ANCHORAGE, Alaska (AP) – About 100 vehicles from police and fire departments escorted the remains of two Alaska State Trooper employees Wednesday as a federal probe was launched into the cause of the rescue helicopter crash that killed them.
Pilot Mel Nading, 55, Trooper Tage Toll, 50, and injured snowmobiler Carl Ober, 56, died Saturday night in the crash about 10 miles east of Talkeetna. The Alaska Air National Guard spotted the wreckage Sunday morning.
Nading and Toll had searched for and picked up Ober, who used his cellphone to call for assistance after injuring himself on a snowmobile trip. Ober had said he may have broken his ribs and that he did not have gear that would have allowed him to spend the night outdoors.
Nading flew north from Anchorage and picked up Toll to serve as a spotter. They found Ober near Larson Lake and helped him onto the helicopter.
The flight to Talkeetna, where medics were waiting, should have taken only about five minutes. The helicopter crashed near the south end of Larson Lake.
Investigators from the National Transportation Safety Board visited the burned wreckage of the helicopter Tuesday.
The flight before the crash “was very short. It’s within probably two or three miles,” investigator Clint Johnson told the Anchorage Daily News (http://bit.ly/YwjNaH ).
The seven-member NTSB team flew to Larson Lake on Tuesday and landed on skis. Troopers on snowmobiles escorted them to the crash site.
“There was a post-crash fire, so the majority of the wreckage was incinerated,” Johnson said. “It came to rest inverted.”
Debris was not scattered, Johnson said, but nearby spruce trees had been damaged.
The National Weather Service reported light rain turning to snow at the Talkeetna airport at the time the troopers picked up the snowmobiler, with 10 miles of visibility. Investigators are asking residents about the weather to understand the conditions.
“Right now, it’s a little early to draw conclusions,” Johnson said.
NTSB investigators often worked with Nading on crashes.
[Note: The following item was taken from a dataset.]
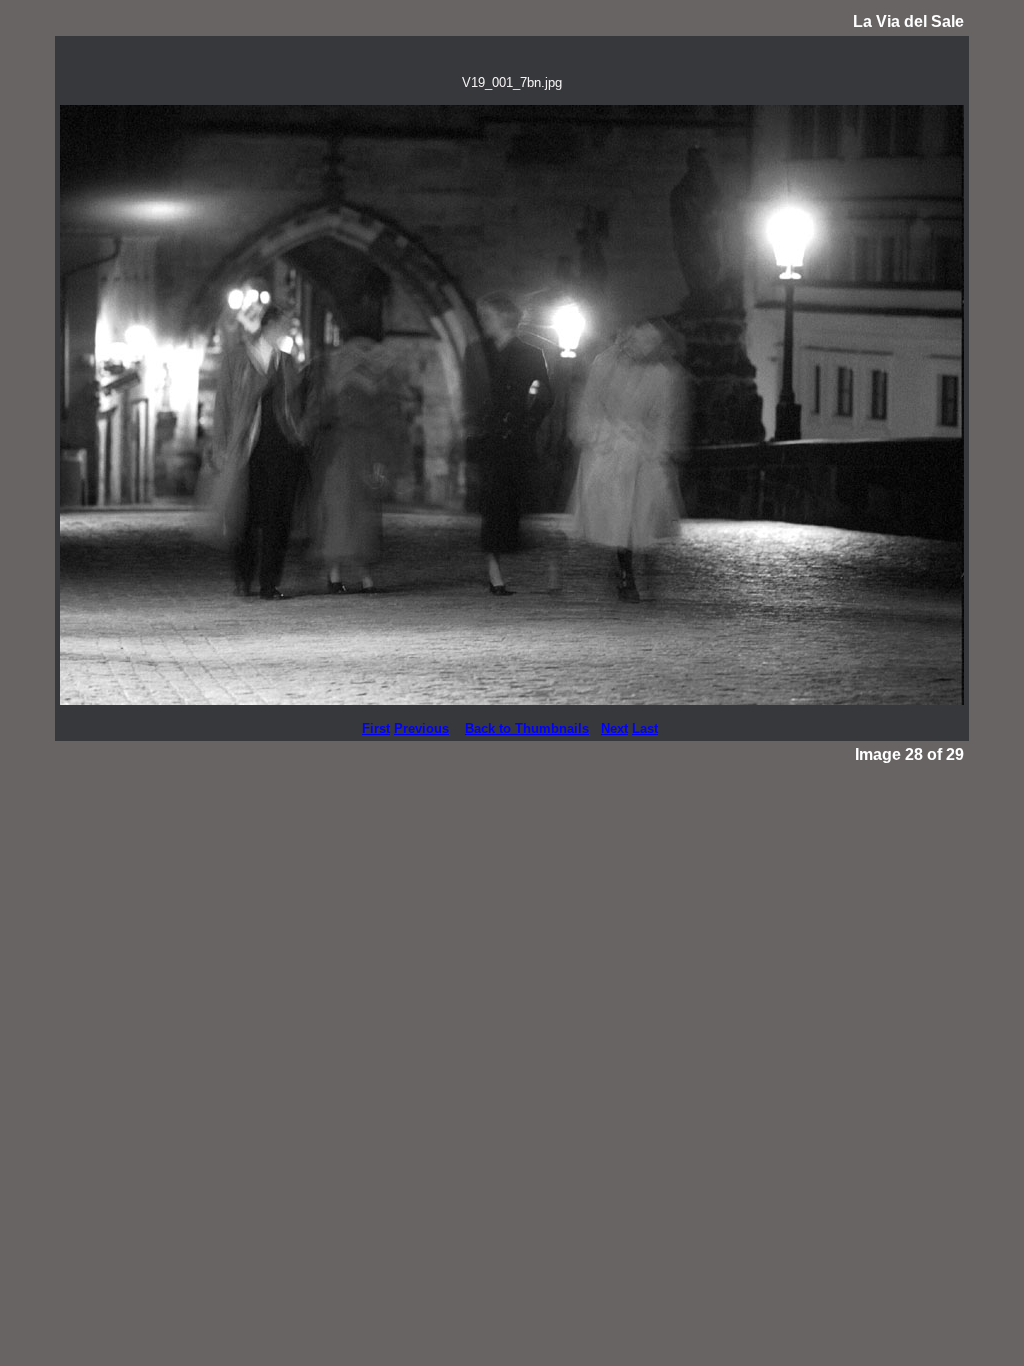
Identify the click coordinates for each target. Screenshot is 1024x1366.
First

A Chicago investigator is leading the NTSB review to maintain agency objectivity, Johnson said.
“In the 16 years I’ve been in this job, working in this office, we’ve only done that one other time,” Johnson said.
Nading had flown on hundreds of search-and-rescue missions since he was hired in December 2000. He was cautious about weather, said trooper spokeswoman Megan Peters.
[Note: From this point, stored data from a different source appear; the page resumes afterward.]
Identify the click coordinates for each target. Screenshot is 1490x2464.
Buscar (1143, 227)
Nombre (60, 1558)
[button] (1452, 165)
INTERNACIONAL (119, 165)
“The only thing different about this that I can see is Mel didn’t come home. Helo 1 didn’t come back,” she said, referring to the agency helicopter that went down. “There’s nothing about this pickup that I can see that could explain what happened. I guess this is one of those things where there’s not going to be an easy answer.”
The remains of Nading and Toll, a 10-year veteran based in Talkeetna, were escorted from the state medical examiner’s office to funeral homes.
Troopers announced Nading’s funeral will be at noon Saturday at ChangePoint Church in south Anchorage. Services for Toll are scheduled for 3 p.m. Sunday at Wasilla Bible Church.